- _EXERCISE_
Reproduce exactly, and only, the lines below from the one containing "Click the Alexandria city label" through the one containing "Click the DEMO-FASH-003 SKU label".

- _Collected data entries_
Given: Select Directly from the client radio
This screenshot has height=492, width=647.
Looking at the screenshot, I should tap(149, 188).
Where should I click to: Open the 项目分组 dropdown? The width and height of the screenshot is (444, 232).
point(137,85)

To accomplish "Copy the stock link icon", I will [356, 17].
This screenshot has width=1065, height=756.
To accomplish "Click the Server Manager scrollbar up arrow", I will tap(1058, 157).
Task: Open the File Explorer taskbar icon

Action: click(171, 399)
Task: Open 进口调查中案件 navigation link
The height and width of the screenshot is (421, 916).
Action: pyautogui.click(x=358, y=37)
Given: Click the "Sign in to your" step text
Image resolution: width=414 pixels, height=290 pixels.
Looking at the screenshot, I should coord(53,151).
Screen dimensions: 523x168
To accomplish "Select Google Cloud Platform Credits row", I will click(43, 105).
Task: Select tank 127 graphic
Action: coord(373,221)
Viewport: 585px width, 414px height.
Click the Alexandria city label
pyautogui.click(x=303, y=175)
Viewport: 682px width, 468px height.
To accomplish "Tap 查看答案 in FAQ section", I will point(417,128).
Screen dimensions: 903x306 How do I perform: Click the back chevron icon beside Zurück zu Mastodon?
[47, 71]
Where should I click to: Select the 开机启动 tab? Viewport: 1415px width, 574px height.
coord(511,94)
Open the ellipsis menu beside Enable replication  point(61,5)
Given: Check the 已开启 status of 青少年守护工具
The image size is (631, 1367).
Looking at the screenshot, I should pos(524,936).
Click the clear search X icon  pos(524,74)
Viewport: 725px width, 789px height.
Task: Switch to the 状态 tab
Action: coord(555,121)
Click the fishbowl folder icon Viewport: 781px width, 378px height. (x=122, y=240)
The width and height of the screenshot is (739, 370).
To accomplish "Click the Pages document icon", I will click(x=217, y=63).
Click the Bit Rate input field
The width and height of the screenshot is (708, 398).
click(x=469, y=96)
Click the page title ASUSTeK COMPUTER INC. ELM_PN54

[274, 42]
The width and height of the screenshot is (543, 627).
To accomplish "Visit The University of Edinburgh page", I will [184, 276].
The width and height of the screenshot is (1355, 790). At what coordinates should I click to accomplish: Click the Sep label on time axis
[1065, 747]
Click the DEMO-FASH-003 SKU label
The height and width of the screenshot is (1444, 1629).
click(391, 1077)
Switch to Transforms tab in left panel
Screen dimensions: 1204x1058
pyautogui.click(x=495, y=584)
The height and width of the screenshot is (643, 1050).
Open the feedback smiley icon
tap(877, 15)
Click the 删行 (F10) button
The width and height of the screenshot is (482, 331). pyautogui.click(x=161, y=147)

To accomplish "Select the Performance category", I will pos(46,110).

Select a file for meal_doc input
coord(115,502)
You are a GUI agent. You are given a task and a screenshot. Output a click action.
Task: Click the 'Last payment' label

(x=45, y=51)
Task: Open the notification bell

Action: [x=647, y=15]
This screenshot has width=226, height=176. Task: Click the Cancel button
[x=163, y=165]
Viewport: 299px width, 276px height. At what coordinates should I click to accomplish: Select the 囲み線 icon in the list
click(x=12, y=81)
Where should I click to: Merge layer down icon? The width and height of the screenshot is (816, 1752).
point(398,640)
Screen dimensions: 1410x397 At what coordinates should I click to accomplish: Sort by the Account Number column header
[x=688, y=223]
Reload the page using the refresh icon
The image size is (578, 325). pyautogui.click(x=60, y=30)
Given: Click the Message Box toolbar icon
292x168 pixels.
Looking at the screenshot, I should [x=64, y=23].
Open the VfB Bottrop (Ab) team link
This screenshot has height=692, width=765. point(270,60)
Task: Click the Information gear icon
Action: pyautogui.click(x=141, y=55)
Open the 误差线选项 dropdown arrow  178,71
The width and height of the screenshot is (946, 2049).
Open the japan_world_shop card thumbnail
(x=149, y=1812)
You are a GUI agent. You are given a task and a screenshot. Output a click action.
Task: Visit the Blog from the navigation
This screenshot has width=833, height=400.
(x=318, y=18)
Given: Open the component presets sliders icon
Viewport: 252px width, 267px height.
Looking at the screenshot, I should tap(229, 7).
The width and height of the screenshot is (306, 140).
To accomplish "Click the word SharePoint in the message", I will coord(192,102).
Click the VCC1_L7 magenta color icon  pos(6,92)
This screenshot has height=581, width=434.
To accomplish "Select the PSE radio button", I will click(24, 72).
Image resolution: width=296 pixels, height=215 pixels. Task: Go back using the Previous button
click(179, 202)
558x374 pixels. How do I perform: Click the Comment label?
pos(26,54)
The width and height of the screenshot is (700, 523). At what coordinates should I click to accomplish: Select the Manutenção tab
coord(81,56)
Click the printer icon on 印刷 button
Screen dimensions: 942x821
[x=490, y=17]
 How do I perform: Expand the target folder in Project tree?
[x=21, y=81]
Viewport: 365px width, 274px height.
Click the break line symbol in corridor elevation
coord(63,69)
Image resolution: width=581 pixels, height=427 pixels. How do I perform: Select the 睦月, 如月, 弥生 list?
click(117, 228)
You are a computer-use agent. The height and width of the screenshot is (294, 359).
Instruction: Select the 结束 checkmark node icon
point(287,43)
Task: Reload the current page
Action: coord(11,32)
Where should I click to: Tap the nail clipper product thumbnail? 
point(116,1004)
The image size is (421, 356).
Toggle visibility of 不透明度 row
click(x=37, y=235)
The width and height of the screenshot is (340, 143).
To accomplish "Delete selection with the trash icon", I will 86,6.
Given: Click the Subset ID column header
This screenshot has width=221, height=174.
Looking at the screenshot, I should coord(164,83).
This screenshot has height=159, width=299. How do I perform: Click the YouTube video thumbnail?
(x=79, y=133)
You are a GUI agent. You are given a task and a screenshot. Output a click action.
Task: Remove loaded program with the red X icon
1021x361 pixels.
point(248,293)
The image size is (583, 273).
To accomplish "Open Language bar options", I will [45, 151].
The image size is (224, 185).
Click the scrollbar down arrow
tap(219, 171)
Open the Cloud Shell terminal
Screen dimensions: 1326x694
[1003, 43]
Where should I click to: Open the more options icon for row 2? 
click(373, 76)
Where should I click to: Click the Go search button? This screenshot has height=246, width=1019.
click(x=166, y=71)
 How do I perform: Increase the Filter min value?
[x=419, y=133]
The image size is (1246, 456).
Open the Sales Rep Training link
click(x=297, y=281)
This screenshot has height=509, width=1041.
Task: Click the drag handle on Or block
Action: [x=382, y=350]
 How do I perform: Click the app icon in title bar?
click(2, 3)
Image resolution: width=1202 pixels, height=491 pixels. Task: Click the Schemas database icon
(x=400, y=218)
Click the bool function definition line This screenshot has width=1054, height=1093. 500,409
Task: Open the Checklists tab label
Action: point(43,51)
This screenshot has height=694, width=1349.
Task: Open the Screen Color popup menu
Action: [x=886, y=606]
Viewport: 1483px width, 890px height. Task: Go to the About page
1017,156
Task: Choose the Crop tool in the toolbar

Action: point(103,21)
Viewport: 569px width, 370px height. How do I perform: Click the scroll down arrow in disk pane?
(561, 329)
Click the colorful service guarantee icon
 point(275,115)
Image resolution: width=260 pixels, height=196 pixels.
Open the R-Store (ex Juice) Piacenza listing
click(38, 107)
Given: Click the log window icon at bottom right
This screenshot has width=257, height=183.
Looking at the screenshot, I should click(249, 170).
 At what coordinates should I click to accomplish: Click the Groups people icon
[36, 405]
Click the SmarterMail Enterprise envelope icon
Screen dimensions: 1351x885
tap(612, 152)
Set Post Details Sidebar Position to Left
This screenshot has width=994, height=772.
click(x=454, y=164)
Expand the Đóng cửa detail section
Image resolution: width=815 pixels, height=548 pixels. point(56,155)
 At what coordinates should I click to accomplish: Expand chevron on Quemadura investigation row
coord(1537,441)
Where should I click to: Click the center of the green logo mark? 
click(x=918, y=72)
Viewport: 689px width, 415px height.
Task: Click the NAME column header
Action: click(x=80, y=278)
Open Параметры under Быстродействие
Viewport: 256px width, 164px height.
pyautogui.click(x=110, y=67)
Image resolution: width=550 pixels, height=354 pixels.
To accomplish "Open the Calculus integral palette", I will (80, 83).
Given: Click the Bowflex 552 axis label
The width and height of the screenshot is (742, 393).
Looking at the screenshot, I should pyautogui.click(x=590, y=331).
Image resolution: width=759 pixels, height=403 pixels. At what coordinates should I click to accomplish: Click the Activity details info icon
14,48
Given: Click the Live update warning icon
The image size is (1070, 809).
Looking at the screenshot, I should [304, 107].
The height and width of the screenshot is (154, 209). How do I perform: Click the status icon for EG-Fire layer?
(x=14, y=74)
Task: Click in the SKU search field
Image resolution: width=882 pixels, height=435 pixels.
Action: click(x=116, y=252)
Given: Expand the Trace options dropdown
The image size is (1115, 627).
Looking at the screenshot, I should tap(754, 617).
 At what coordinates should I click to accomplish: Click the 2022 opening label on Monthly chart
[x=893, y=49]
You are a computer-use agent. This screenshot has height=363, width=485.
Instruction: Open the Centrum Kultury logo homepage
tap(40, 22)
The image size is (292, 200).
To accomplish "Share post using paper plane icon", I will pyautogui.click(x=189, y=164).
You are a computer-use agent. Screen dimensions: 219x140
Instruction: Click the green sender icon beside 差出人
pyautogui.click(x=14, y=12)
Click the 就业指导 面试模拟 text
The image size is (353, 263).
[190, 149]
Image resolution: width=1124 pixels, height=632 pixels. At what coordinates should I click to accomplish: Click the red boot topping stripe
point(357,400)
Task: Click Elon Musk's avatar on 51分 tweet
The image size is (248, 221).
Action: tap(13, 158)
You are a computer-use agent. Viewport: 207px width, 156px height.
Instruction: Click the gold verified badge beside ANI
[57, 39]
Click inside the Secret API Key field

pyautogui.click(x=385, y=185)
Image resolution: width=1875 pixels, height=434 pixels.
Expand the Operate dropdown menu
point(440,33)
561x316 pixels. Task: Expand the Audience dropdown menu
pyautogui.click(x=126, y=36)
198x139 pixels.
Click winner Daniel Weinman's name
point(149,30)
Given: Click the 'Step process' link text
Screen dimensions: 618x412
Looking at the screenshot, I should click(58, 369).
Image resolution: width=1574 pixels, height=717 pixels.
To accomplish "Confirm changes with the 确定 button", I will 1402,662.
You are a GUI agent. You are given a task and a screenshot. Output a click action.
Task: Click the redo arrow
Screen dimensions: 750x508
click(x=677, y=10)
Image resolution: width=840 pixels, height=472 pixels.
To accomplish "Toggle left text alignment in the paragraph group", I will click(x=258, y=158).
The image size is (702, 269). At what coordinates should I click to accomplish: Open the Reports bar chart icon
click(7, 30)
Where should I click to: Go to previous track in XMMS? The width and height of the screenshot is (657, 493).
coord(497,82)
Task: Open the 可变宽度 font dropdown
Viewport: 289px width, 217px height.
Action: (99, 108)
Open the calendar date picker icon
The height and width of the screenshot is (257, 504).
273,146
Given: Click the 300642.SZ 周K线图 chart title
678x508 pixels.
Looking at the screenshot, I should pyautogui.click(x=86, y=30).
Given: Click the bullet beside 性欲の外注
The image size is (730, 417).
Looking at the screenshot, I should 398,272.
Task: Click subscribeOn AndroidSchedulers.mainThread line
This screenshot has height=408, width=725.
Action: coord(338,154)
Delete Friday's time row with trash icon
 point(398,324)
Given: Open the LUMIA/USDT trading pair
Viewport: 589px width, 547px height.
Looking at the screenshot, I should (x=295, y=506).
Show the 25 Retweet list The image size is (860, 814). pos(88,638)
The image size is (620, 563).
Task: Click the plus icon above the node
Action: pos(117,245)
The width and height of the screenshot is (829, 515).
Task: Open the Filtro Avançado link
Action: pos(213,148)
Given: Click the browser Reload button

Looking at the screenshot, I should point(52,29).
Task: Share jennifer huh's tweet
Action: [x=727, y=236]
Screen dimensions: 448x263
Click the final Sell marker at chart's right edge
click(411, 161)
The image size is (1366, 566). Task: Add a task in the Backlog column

- _RESULT FOR THIS TASK_
Click the Alexandria city label
pyautogui.click(x=303, y=175)
Viewport: 682px width, 468px height.
To accomplish "Tap 查看答案 in FAQ section", I will point(417,128).
Screen dimensions: 903x306 How do I perform: Click the back chevron icon beside Zurück zu Mastodon?
[47, 71]
Where should I click to: Select the 开机启动 tab? Viewport: 1415px width, 574px height.
coord(511,94)
Open the ellipsis menu beside Enable replication  point(61,5)
Given: Check the 已开启 status of 青少年守护工具
The image size is (631, 1367).
Looking at the screenshot, I should pos(524,936).
Click the clear search X icon  pos(524,74)
Viewport: 725px width, 789px height.
Task: Switch to the 状态 tab
Action: coord(555,121)
Click the fishbowl folder icon Viewport: 781px width, 378px height. (x=122, y=240)
The width and height of the screenshot is (739, 370).
To accomplish "Click the Pages document icon", I will click(x=217, y=63).
Click the Bit Rate input field
The width and height of the screenshot is (708, 398).
click(x=469, y=96)
Click the page title ASUSTeK COMPUTER INC. ELM_PN54

[274, 42]
The width and height of the screenshot is (543, 627).
To accomplish "Visit The University of Edinburgh page", I will [184, 276].
The width and height of the screenshot is (1355, 790). At what coordinates should I click to accomplish: Click the Sep label on time axis
[1065, 747]
Click the DEMO-FASH-003 SKU label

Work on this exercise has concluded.